• _TO DO_: Identify every line in the material below that contains the string "Task", and copy each of those lines in full.

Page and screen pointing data

=-=-=

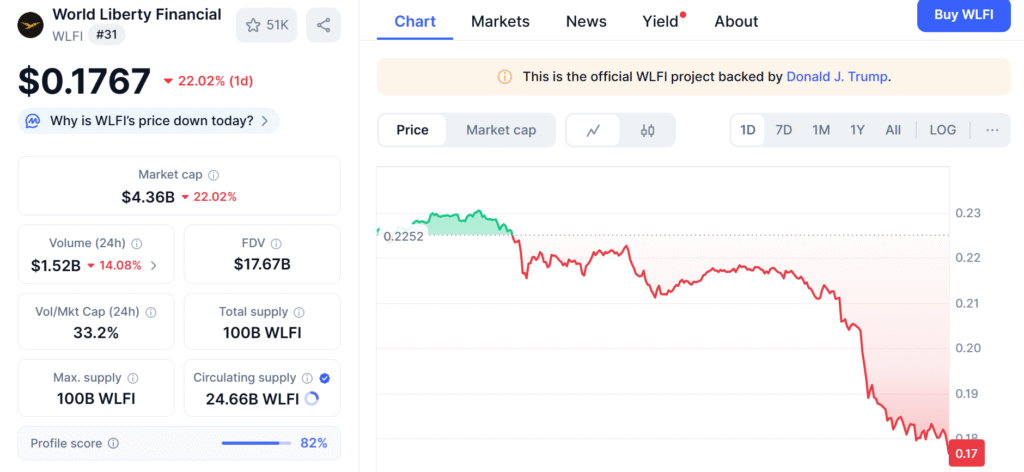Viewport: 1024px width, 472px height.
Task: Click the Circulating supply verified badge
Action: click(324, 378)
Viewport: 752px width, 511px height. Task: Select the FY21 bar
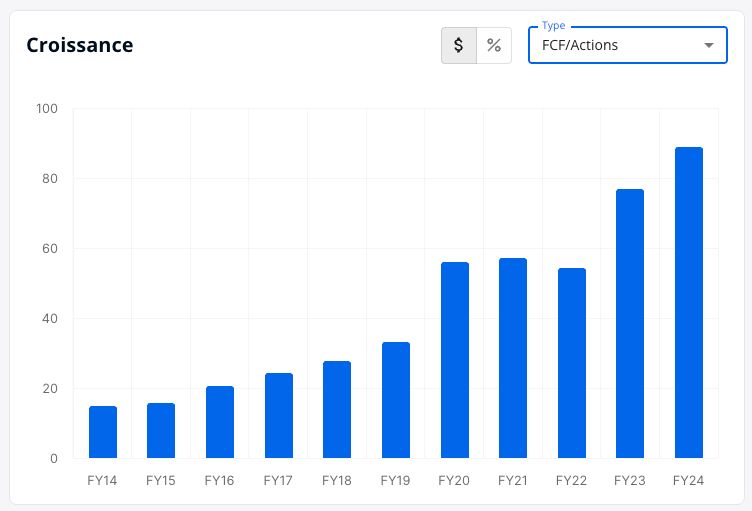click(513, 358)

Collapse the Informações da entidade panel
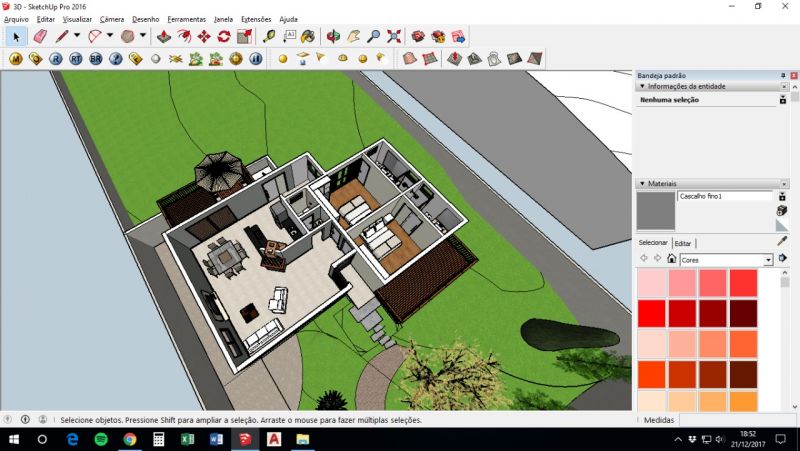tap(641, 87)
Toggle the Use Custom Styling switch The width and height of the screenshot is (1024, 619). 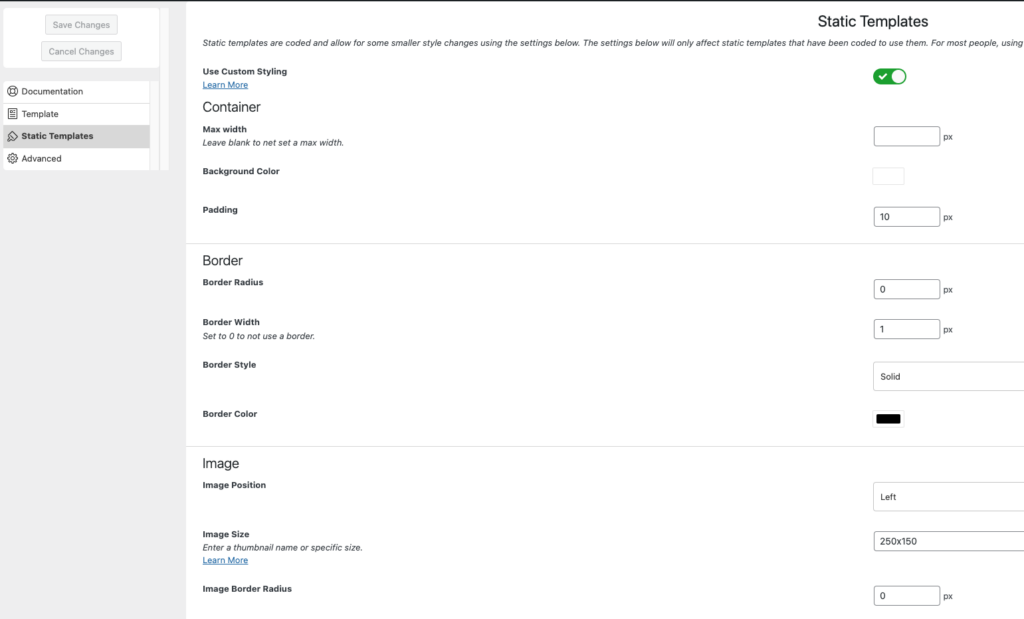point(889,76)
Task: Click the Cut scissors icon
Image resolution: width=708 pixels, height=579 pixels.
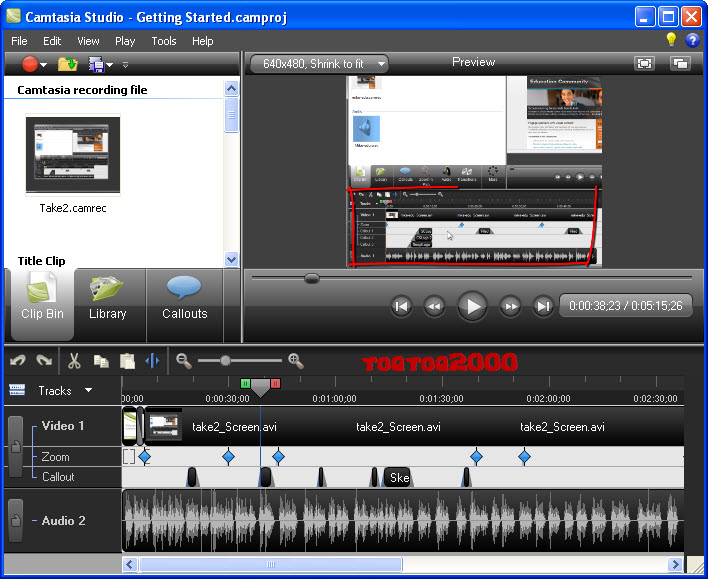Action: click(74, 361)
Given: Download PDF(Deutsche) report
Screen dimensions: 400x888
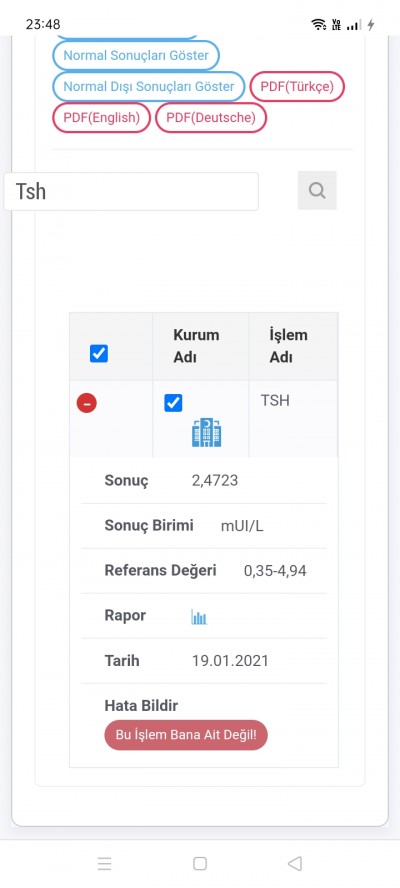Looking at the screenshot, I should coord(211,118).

=-=-=

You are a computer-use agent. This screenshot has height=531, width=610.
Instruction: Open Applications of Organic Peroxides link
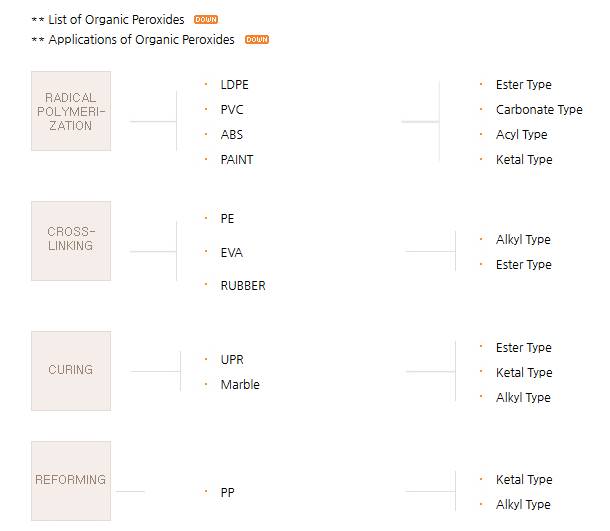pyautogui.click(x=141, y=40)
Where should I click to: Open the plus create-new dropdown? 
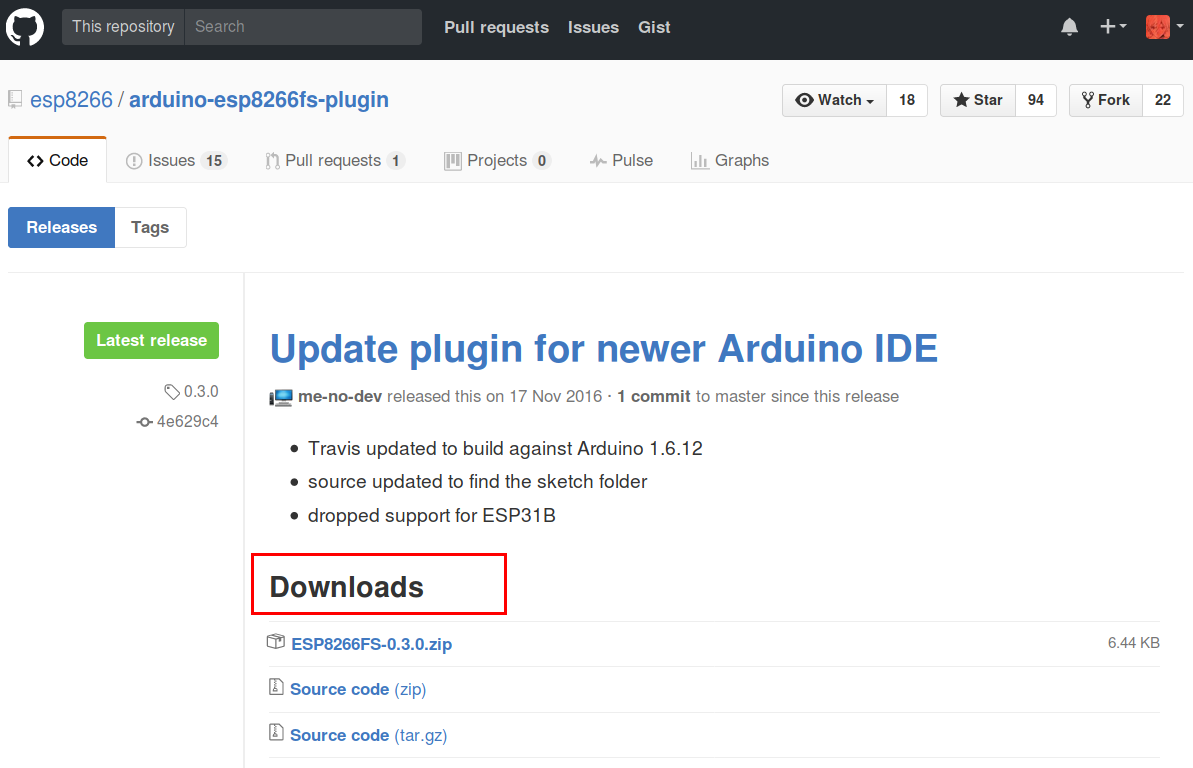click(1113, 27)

=-=-=

• _RESPONSE_:
Task: Click the Circulating supply verified badge
Viewport: 752px width, 511px height. Task: Select the FY21 bar
Task: Click the Cut scissors icon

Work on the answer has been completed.